The Canadian dollar fell against the majority of its 16 most-traded peers as signs of an economic slowdown in the U.S., the country’s largest trading partner, damped investor appetite for higher-yielding assets.
The currency advanced earlier to the strongest level in more than a month versus its U.S. counterpart as Canada’s economy grew at a faster-than-forecast pace in January. It trimmed gains as more Americans than projected filed applications for unemployment benefits and business activity in the U.S. expanded at a slower pace than predicted. The so-called loonie rose this week and month amid data showing consumer prices rose at the fastest monthly pace in more than 20 years.
“You’re contrasting some of the slight upside surprise with respect to gross domestic product today -- which gave the Canadian dollar a bit of a lift, at least immediately after the print -- with some of the wider concerns around risk assets more generally,” said David Tulk, chief macro strategist at Toronto-Dominion Bank’s TD Securities unit by phone from Toronto. “This is a case where it seems to balance each other out.”
The loonie, as the Canadian dollar is known for the image of the water fowl on the C$1 coin, was little changed at C$1.0162 per U.S. dollar at 5:00 p.m. in Toronto after reaching C$1.0146, the strongest since Feb. 20. One loonie buys 98.41 U.S. cents.
Canada’s benchmark 10-year government bonds was little changed to yield 1.87 percent. The 2.75 percent security maturing in June 2023 fell 6 cents to C$96.59.
Futures on crude oil, Canada’s biggest export, rose 0.6 percent to $97.19 per barrel in New York, and the Standard & Poor’s 500 Index of U.S. stocks rose to a record high.
Canadian output increased 0.2 percent to an annualized C$1.56 trillion ($1.54 trillion), following a 0.2 percent drop in December, Statistics Canada said in Ottawa. The median forecast in a Bloomberg survey of 25 economists was for a 0.1 percent expansion in the month.

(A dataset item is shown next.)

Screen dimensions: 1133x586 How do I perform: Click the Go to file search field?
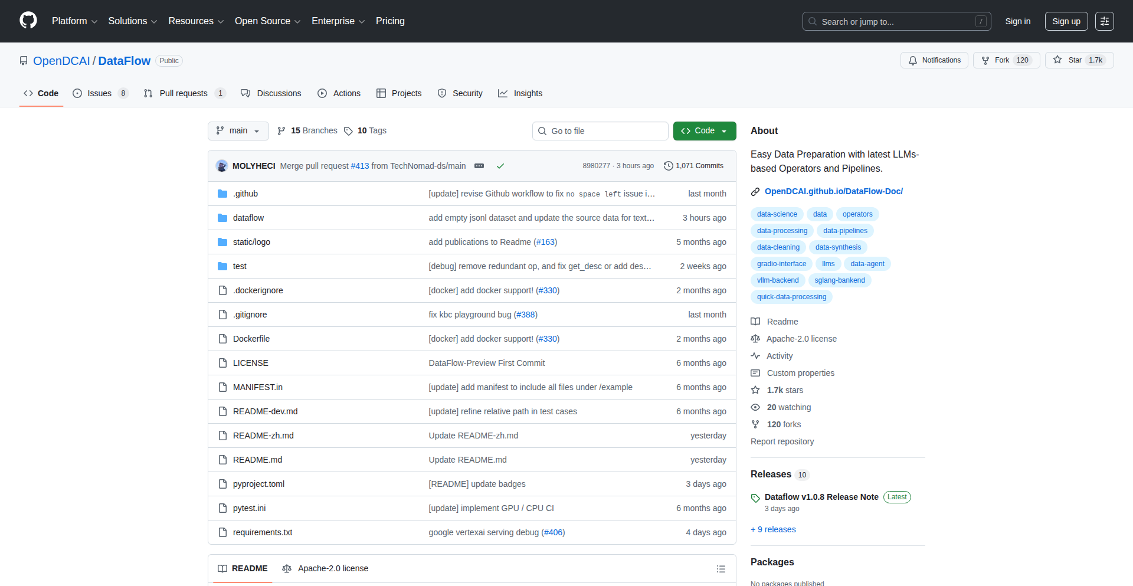600,130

“We got a little uptick in the currency, but now we’re back to where we were before the numbers, so a muted reaction at best,” Matthew Perrier, director of foreign exchange at Bank of Montreal, said by phone from Toronto. “We had a couple upside surprises this week on the Canadian data, so a mild positive for the currency, but it’s only two data points and sort of backward looking ones. We’ll have to see some more data points in the weeks ahead to see if we’re having a real uptick on the Canadian front.”

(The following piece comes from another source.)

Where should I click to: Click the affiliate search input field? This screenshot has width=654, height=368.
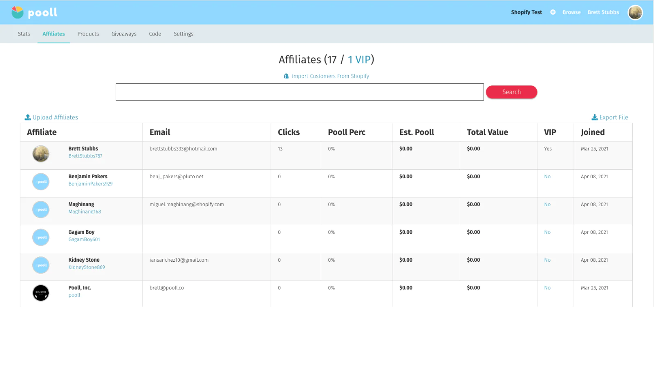299,92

First-time jobless claims in the U.S. rose by 16,000 to 357,000 in the week ended March 23, the highest level in more than a month, Labor Department data showed in Washington. The median forecast of 48 economists surveyed by Bloomberg called for an increase to 340,000. The four-week average climbed from the lowest level in five years.
The MNI Chicago Report’s business barometer fell to 52.4 this month, the lowest level of the year, from 56.8 in February. A reading greater than 50 signals expansion. The median forecast of 48 economists surveyed by Bloomberg was 56.5.

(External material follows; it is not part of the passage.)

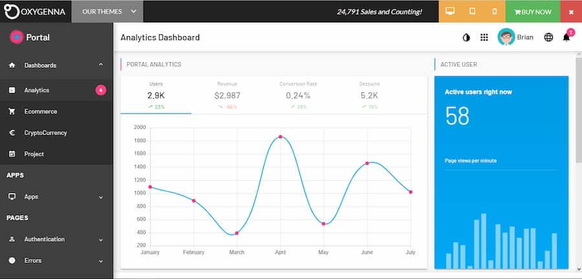This screenshot has width=582, height=279.
Task: Open Brian's user profile menu
Action: (516, 37)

Traders were the least bearish on the loonie in almost two months as so-called risk reversals show option traders are paying almost the least for protection against loonie weakness since Feb. 4. The three-month 25-delta risk reversal rate fell to 0.92 percentage point from 1.47 percentage points on Feb. 26, its highest since Sept. 4.
The Canadian dollar has gained 1.9 percent this month against nine other developed-nations currencies tracked by Bloomberg Correlation-Weighted Index. The U.S. dollar has climbed 0.3 percent and the euro has lost 1.7 percent.